5 Ways to Improve B2B Newsletter Engagement

Your B2B Newsletter Isn’t Getting Read. Here’s Why.

Most B2B newsletters are competing for attention in crowded inboxes. The successful ones consistently deliver relevant insights, useful context, and a clear reason to keep reading.

As a B2B publication, you’re expected to be an industry expert yourself. Knowing the ins and outs of the industry ensures you publish content that is helpful to your audience or touches on the most prominent trends happening in the industry right now.

For companies that send their own newsletter each month, it’s critical to find a balance between product promotion and editorial content. Your audience needs both kinds of content, but prioritizing your business goals over your readers never ends well—think unsubscribes, low click rates, and damaged audience trust.

Here are five tips for creating a company newsletter that’s editorially sharp and helps meet your business goals.

1. Focus On Your Readers, Not Your Company

Your newsletter should never be a company highlight reel. Product launches, tradeshow appearances, new hires, and award announcements are not inherently bad and deserve to be shared. However, they should not be the sole focus of your newsletter, as they’re company-centric pieces of news.

Utility directors, growers, and manufacturers aren’t looking for updates about your company when they check their inbox in the morning. They’re looking for news (and products) that are relevant to them.

Before you send out your next edition, think about the problems readers are trying to solve right now. Covering those challenges on your blog and in newsletters ensures you address the most prominent audience concerns. If you want to include a product tie-in, make sure the technology you’re referencing is topical and relevant to the challenge in question.

2. Deliver One Strong Idea Per Newsletter

Many editors try to fit too many ideas into one newsletter. They assume that, once they have their audience’s attention, they need to deliver as much value as possible. But when you include six stories, four links, three announcements, an event, and a sponsor message in a single send, nothing gets remembered.

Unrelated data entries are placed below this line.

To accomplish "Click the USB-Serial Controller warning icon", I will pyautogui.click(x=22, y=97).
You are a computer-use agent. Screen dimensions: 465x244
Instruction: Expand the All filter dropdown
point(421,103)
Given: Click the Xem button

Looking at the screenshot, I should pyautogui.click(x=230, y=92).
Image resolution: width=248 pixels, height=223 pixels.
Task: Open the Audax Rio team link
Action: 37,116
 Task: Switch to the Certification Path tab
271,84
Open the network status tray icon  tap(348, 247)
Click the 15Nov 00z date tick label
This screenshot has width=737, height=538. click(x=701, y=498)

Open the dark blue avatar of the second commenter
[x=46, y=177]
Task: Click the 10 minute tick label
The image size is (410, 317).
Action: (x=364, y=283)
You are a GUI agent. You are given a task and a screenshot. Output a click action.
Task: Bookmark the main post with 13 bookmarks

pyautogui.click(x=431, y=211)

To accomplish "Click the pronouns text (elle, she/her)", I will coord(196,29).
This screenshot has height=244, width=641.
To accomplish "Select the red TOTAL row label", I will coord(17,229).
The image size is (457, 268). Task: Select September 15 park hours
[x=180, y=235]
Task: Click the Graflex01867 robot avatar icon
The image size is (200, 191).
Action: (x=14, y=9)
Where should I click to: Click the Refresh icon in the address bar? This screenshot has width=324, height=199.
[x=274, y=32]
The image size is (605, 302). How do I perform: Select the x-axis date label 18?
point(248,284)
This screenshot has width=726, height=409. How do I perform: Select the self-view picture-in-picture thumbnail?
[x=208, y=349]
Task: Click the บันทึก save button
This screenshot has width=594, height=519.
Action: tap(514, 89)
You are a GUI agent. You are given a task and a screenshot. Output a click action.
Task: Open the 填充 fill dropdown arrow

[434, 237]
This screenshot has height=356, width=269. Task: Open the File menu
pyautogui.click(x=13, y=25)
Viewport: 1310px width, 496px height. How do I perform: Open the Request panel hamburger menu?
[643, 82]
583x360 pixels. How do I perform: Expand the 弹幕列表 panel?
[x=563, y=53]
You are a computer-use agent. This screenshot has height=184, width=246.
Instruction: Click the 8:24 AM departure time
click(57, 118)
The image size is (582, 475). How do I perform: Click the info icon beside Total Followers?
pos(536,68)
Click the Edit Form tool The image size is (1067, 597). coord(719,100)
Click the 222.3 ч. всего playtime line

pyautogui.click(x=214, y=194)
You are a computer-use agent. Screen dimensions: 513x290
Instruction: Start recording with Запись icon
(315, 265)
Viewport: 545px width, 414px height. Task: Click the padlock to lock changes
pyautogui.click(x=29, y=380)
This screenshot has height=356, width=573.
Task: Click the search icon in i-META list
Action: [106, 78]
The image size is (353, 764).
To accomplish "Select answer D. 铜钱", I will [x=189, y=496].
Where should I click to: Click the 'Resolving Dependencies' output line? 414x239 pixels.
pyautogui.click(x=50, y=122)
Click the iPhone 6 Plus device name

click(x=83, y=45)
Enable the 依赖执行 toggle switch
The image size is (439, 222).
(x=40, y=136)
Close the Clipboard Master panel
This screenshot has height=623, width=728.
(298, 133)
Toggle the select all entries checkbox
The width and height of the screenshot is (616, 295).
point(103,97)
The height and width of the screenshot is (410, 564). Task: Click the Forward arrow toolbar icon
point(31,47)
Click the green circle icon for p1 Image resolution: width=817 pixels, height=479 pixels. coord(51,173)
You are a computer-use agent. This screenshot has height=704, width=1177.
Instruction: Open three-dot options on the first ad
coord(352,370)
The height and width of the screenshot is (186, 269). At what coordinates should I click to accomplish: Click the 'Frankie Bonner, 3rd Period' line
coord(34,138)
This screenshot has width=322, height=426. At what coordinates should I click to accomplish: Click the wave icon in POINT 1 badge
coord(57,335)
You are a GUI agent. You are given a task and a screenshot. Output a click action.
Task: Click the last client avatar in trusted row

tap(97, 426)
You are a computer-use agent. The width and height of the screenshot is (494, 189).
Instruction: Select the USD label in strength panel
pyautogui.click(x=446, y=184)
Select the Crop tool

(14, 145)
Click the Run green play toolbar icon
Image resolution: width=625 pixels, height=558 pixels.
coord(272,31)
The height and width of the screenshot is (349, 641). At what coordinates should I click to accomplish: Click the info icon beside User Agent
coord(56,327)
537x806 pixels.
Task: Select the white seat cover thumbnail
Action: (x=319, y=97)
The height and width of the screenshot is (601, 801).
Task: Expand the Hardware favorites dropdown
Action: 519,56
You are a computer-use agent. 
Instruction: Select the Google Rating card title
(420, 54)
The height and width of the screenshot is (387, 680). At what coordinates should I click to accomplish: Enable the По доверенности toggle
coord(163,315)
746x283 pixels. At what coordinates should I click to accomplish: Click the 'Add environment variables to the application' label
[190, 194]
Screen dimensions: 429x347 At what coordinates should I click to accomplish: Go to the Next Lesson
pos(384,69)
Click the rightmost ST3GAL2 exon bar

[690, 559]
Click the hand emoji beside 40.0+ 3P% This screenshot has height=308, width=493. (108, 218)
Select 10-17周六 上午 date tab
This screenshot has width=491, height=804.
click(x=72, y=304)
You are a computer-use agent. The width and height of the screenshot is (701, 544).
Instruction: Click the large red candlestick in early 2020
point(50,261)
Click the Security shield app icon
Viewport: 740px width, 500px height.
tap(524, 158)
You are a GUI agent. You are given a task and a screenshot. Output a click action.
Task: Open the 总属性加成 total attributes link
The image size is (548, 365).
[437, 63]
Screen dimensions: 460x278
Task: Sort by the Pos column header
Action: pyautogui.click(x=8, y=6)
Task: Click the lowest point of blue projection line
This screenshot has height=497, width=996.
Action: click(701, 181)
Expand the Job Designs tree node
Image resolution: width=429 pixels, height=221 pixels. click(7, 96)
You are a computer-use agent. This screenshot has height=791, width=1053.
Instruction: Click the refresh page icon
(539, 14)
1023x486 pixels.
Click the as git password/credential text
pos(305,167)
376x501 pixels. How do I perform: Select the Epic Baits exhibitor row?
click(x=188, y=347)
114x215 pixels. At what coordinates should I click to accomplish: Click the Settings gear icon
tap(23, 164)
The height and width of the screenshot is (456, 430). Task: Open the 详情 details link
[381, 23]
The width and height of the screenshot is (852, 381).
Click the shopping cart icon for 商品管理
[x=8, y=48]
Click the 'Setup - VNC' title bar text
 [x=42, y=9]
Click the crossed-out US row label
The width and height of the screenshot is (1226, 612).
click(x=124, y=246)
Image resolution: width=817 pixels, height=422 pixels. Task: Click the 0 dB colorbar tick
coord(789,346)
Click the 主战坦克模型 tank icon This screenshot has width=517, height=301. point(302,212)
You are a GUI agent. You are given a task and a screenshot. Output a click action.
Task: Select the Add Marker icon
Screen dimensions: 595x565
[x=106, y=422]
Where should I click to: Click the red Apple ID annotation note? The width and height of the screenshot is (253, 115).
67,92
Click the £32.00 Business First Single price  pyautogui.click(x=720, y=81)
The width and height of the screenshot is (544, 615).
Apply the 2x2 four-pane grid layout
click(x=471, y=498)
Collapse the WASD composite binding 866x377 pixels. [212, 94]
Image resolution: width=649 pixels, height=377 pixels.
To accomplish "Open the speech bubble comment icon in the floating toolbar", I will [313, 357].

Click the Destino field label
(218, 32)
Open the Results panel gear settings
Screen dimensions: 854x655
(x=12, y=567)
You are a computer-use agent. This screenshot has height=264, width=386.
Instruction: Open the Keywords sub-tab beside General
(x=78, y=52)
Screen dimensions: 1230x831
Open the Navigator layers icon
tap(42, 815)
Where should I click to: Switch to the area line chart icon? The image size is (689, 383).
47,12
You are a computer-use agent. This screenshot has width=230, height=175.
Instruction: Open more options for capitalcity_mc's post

The more “value” you include in a newsletter, the less memorable it is. With so many options to choose from, readers have to discern which story matters the most and what they have the most time for. But when readers see just one idea, the decision has been made for them.

Effective company newsletters don’t function like newsletters. They’re essentially recurring columns built around one important industry topic. Each edition has an evidence-supported thesis and a takeaway readers will remember.

3. Take a Clear Editorial Stance

It’s easy to state facts—breaking down what they mean for your audience is where the real value is. Instead of summarizing information and aggregating links, use your editorial perspective to transform factual information into actionable insights.

Your audience subscribes to your newsletter because they want to know your take on or understanding of a set of facts. They rely on you to explain why something happened, what it means for the broader industry, and what comes next.

When you’re just reporting on facts, the headline typically tells your audience everything they need to know. But with a point of view, your audience becomes interested in how you’ll cover it. Most companies avoid taking a stance to avoid offending readers—but that typically results in a bland, neutral article that no one remembers.

4. Predictability Is Powerful

When your newsletter has a predictable format, people are more likely to read it. If you appear in their inbox enough, your audience knows how much time they need to read it, what kind of information they will get, and whether it has any value to them.

Think about your favorite shows and podcasts: you typically know when the next episode will drop and how long it will last. There’s a reason highly repeatable structures are successful—the structure becomes a part of the product, telling people what to expect every time they tune in.

Once your audience is familiar with your newsletter format, they stop evaluating each edition every time it hits their inbox. Your readers know when your newsletter is sent out, and they plan for it. The most successful newsletters are treated like products. Every edition reinforces the same promise to your audience, building familiarity, trust, and eventually habit.

5. Lead With Your Most Valuable Takeaway

Your audience is busy. They probably read their emails quickly, selectively, and while completing another task. If the value of your newsletter isn’t apparent as soon as they click “open,” they might move on. This makes leading off with your most valuable takeaway so important.

Journalists have been doing this for decades—the inverted pyramid and the saying “if it bleeds, it leads,” exist for a reason. The most important information comes first, the supporting details follow, and background information comes last. This same principle applies to newsletters, but most companies do the opposite.

Newsletter readers don’t typically read every story or make it to the bottom of the page. But it isn’t your goal to force your audience to read the whole thing—it’s to make sure your readers get value from it, no matter how much they read. Leading with your strongest material guarantees they leave with something.